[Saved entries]
•••
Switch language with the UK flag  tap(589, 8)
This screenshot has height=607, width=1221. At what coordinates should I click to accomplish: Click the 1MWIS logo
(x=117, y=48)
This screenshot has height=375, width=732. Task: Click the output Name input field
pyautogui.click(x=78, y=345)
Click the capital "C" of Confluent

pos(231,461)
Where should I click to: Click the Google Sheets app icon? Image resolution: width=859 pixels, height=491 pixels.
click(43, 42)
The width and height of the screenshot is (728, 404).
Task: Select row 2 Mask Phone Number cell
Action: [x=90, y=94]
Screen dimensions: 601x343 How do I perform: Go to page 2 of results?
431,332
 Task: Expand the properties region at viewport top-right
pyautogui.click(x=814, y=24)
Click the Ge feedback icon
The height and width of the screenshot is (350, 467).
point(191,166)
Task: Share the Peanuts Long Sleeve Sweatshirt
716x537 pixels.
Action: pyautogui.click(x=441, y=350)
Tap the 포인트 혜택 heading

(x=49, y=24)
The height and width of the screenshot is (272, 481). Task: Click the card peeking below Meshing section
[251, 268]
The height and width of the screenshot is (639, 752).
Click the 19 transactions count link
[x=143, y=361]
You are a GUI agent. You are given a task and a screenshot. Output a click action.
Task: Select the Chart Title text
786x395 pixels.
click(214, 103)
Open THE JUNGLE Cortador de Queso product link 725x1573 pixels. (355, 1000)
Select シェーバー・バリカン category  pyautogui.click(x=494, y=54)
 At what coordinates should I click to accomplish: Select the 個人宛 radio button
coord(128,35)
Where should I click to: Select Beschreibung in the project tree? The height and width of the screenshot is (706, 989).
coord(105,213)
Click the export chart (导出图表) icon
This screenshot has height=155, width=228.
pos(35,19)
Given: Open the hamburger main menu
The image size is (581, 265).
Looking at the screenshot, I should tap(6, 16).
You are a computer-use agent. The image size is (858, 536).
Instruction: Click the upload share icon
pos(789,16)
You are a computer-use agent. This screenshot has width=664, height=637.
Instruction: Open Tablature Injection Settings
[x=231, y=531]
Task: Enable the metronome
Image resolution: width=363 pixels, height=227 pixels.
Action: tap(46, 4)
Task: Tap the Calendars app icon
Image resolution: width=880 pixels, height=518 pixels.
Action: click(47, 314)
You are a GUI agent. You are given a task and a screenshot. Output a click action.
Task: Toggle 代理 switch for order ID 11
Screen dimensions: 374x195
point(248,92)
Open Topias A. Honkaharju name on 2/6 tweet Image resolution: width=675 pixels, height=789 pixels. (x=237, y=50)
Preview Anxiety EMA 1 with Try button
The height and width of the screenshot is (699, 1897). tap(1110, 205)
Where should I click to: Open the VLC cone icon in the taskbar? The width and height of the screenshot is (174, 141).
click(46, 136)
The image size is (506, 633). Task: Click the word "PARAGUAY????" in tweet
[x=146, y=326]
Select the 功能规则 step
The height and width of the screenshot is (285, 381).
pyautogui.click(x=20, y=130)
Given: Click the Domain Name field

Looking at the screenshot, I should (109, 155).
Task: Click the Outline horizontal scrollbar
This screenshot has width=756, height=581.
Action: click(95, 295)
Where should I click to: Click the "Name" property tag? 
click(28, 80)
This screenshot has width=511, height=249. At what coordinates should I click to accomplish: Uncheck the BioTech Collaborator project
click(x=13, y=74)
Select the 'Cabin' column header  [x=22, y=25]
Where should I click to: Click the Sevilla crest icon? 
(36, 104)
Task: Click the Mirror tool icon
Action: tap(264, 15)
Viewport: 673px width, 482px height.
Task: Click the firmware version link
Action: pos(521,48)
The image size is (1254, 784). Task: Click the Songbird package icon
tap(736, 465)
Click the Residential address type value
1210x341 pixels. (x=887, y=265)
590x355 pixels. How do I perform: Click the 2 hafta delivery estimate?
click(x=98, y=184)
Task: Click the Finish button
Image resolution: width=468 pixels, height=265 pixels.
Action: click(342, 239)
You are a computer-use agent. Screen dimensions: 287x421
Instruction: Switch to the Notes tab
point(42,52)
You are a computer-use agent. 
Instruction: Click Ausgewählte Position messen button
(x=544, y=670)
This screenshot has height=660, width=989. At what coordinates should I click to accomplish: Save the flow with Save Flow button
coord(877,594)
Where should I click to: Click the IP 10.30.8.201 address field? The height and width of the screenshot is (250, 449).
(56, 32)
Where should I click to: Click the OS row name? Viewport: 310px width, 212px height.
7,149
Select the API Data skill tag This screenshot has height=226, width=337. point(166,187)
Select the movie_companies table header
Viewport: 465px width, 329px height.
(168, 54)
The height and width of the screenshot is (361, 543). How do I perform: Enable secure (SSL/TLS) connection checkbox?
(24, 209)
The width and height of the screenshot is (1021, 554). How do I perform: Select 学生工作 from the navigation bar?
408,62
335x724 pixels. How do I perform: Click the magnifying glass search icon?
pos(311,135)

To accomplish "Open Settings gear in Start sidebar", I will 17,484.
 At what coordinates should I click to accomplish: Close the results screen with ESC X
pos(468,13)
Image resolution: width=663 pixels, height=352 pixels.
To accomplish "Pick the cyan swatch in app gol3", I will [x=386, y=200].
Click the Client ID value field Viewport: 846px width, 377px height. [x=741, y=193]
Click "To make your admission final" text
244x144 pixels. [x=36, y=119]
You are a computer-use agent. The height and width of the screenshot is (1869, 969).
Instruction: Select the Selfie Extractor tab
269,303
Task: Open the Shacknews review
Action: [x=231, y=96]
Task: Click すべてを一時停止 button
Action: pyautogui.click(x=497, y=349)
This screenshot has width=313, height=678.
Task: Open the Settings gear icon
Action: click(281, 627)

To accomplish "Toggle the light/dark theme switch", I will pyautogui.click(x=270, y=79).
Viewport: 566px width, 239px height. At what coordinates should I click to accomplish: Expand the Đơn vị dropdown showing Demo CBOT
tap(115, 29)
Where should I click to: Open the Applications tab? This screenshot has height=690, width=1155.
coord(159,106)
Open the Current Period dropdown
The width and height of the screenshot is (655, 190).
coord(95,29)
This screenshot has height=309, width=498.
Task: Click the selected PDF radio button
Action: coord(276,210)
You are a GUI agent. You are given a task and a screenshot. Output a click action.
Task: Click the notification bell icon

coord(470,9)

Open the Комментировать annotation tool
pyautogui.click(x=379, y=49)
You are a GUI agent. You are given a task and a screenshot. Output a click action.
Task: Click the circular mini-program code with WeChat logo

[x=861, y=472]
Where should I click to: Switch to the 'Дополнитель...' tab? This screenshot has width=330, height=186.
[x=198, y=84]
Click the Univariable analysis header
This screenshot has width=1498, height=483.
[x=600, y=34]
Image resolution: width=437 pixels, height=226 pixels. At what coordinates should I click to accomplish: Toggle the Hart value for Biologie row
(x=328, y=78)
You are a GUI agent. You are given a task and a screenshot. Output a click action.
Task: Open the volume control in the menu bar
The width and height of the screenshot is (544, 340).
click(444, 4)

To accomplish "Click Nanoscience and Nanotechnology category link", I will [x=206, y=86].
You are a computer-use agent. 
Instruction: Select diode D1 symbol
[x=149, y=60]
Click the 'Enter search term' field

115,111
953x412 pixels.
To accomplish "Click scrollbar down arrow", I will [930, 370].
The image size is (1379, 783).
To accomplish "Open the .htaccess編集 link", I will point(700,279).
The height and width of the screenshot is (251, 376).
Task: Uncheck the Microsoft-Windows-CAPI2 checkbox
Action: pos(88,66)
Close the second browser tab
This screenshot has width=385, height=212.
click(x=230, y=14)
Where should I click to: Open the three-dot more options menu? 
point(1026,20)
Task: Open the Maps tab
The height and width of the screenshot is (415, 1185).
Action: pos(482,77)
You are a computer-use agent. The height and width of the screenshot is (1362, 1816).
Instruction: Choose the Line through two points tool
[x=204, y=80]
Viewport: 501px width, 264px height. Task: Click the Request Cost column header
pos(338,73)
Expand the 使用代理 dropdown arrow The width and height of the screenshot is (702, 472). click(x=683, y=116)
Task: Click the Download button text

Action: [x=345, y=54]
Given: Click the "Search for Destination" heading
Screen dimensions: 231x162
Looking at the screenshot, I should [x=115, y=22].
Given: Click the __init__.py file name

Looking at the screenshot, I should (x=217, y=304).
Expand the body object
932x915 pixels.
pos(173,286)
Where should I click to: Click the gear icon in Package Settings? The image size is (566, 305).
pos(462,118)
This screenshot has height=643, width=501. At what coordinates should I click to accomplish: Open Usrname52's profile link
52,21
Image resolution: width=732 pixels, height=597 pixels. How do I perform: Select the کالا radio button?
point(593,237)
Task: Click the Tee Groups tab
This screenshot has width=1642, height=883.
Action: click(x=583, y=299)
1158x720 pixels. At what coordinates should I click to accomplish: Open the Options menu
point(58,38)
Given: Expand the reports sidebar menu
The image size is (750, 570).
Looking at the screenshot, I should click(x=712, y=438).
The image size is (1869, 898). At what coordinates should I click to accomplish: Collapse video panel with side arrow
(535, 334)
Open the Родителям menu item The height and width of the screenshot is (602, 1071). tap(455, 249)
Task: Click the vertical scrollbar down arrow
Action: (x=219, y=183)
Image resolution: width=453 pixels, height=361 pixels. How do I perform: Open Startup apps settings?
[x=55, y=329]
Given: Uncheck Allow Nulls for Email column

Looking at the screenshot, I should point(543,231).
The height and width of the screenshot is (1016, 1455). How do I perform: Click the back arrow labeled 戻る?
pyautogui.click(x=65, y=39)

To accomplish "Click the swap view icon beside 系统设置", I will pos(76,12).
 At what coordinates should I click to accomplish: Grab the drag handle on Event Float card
•••
» **PROBLEM REQUIREMENTS**: Take the line with "1158x720 pixels. At" and all lines after it through the end of the records, and write them out exactly; include nothing else.

» **SOLUTION FOR THIS TASK**:
1158x720 pixels. At what coordinates should I click to accomplish: Open the Options menu
point(58,38)
Given: Expand the reports sidebar menu
The image size is (750, 570).
Looking at the screenshot, I should click(x=712, y=438).
The image size is (1869, 898). At what coordinates should I click to accomplish: Collapse video panel with side arrow
(535, 334)
Open the Родителям menu item The height and width of the screenshot is (602, 1071). tap(455, 249)
Task: Click the vertical scrollbar down arrow
Action: (x=219, y=183)
Image resolution: width=453 pixels, height=361 pixels. How do I perform: Open Startup apps settings?
[x=55, y=329]
Given: Uncheck Allow Nulls for Email column

Looking at the screenshot, I should point(543,231).
The height and width of the screenshot is (1016, 1455). How do I perform: Click the back arrow labeled 戻る?
pyautogui.click(x=65, y=39)

To accomplish "Click the swap view icon beside 系统设置", I will pos(76,12).
 At what coordinates should I click to accomplish: Grab the drag handle on Event Float card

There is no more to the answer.